In conclusion, we are not asking for favours because we are a local company. We are asking for recognition that there is local experience available that makes a contribution to the local economy and that that should be written into the social clauses. If private sector companies can demonstrate that they have local experience, that is fair enough; but the decision to use their services must be weighted. That has to be the case, not because we happen to be here, but because we are delivering an effective service for local people.
The Chairperson:
Thank you. That was a very good presentation. I invite members to ask questions.
Ms Purvis:
I am concerned about some of the issues that have been raised; particularly those raised by Derek Alcorn. The Committee must consider how to take some of those issues forward.
I would like to start with Anne Graham’s paper, if I may. She talked about a public procurement brokerage service. We received some evidence from the Ulster Community Investment Trust (UCIT) on its proposal for a brokerage service. How do you see a brokerage service working in the interests of the social economy sector?
Ms Graham:
On 13 May 2009, UCIT made a proposal to the Committee for Finance and Personnel for a brokerage service. We are working with UCIT, the School for Social Entrepreneurs in Ireland and the Charity Bank to explore the development of a brokerage service that could build the capacity of social enterprises so that they are assisted through the process and can secure successful contracts.
Ms Purvis:
Would such a brokerage service focus on the ability of social economy enterprises to secure public contracts for themselves? Another aspect of such a brokerage service might allow social economy enterprises to work in partnership with larger contractors to deliver, for instance, the social clause aspects of any future procurement contracts.
Ms Graham:
We are in the early stages of discussions about how the initiative would work. Clearly, the goal is for social enterprises to secure public contracts, but not just for the social aspects of such contracts. There is potential for social enterprises to secure subcontracts from larger contractors.

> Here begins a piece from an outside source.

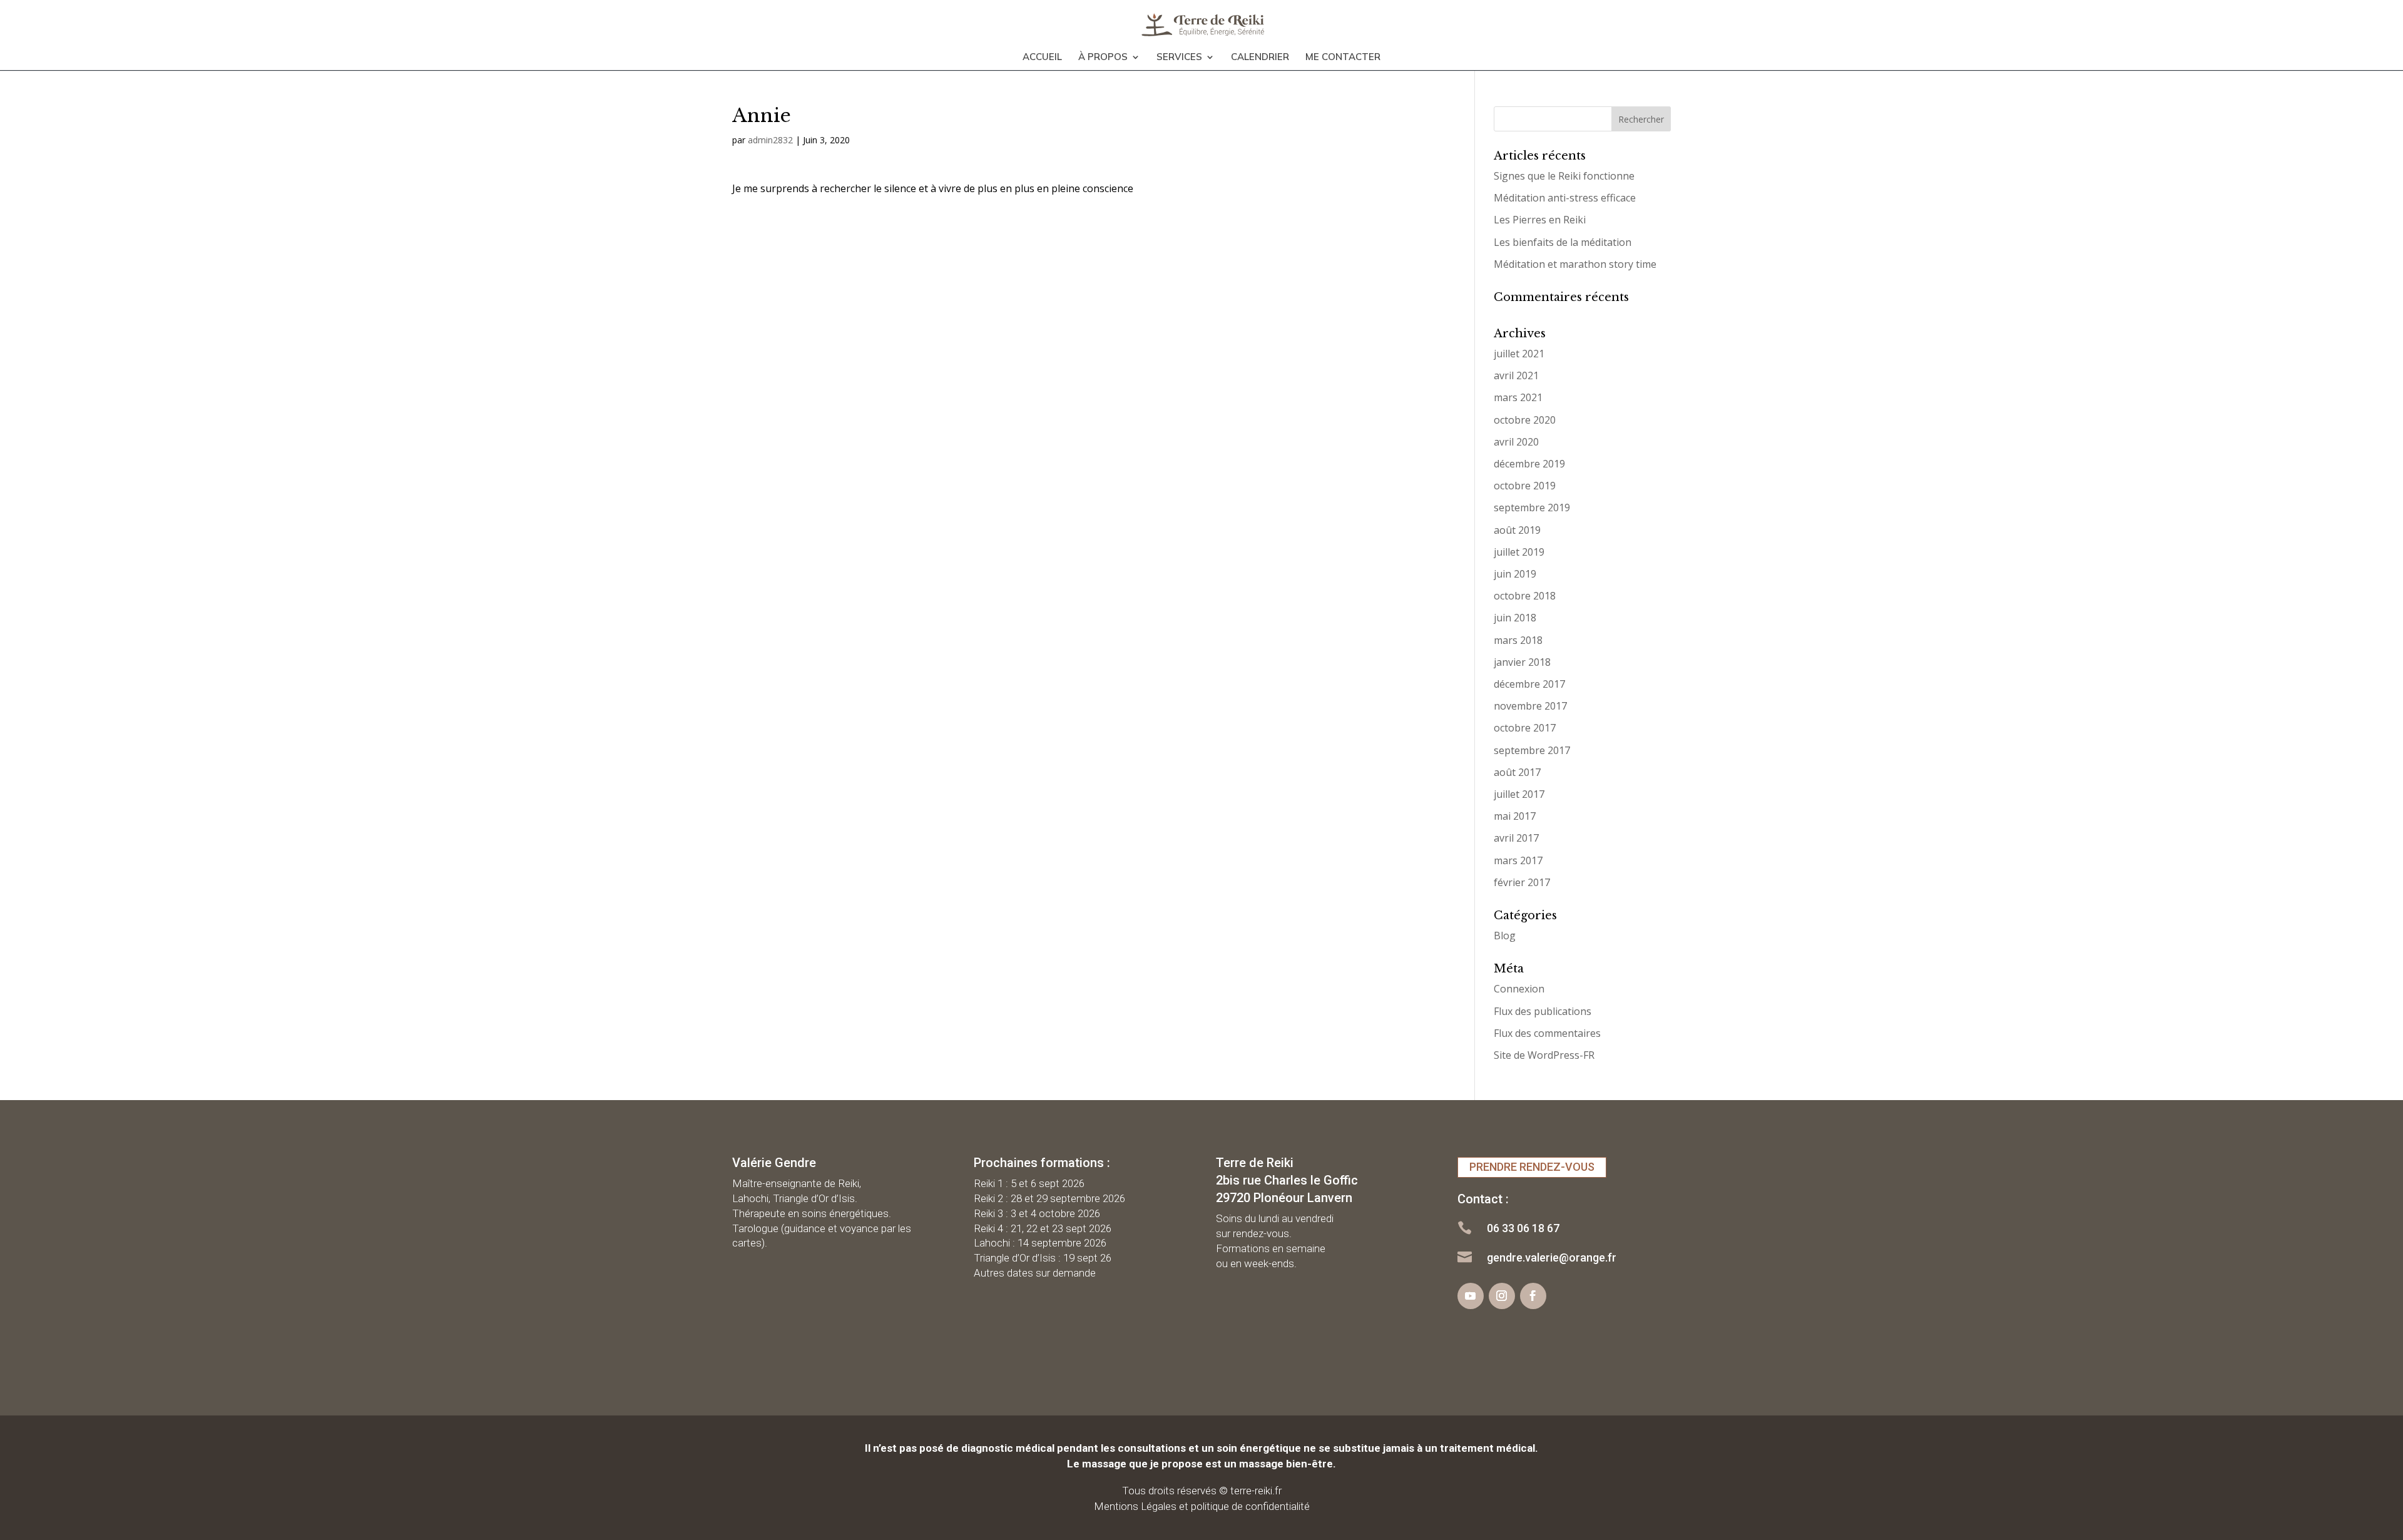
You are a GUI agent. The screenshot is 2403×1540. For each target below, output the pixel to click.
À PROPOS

The door is wide open with regard to the potential for social enterprises. It is about building their capacity to secure large contracts, where possible, and subcontracts.
Ms Purvis:
There has been an aversion to including social clauses in public procurement contracts. Hopefully, the value that such clauses bring will be drawn out through our inquiry. If that does happen, will more emphasis be placed on social economy enterprises to deliver social clauses through contracts? Will the private sector seek to build relationships with, for instance, community and voluntary organisations to deliver social clauses in contracts? Alternatively, will it be an opportunity for social economy enterprises and the community and voluntary sector to bid for contracts in their own right?
Ms Graham:
Social clauses should not be seen as being separate from any main public procurement contract. As stated in the presentation, social clauses should be built in at the outset, and there should be an equal focus on economic and social outcomes. We are not looking for preferential treatment for social enterprises with regard to public procurement; we are looking for a level playing field. If social clauses are included at the outset, social enterprises will be able to compete against private sector organisations, enter into partnerships with them, or come together with other social enterprises and voluntary organisations to make the best possible bids for contracts.
The Chairperson:
As part of the inquiry so far, a lot of our talk about social clauses has centred round the benefit that they will have for the regeneration of local communities and the employment of local people. Ms Marin touched on local experience and expertise. Should those be included as part of the social clauses? Social clauses are about not only the regeneration of a local community; they are about looking at the best delivery mechanism that is available for expertise and experience.
Ms Graham:
Departments, or councils, who are looking to purchase services should consult with users, clients and organisations with experience of delivering such services, particularly if they have been evaluated and have proved to be effective. Such was the case in the example that Mr Alcorn highlighted. Why ignore that expertise and experience and merely go for something else?
Mr McLaughlin:
I am concerned about the significant development that there has been in the social economy sector over the past number of years. Enormous “social capital”, as I call it, has been built up. However, we are in a situation in which, in particular, European peace moneys have started to dry up. I prefer to use the expression “social capital” because it seems to command the attention of those who are spending money and who value money more than the idea of social value. There is probably a challenge on the social economy sector to help CPD and the system understand the enormous resource that has been developed here in the past number of years. There is huge experience, and if one took the time to calculate what it would cost to substitute it, one would see that it would cost a fantastic amount of money.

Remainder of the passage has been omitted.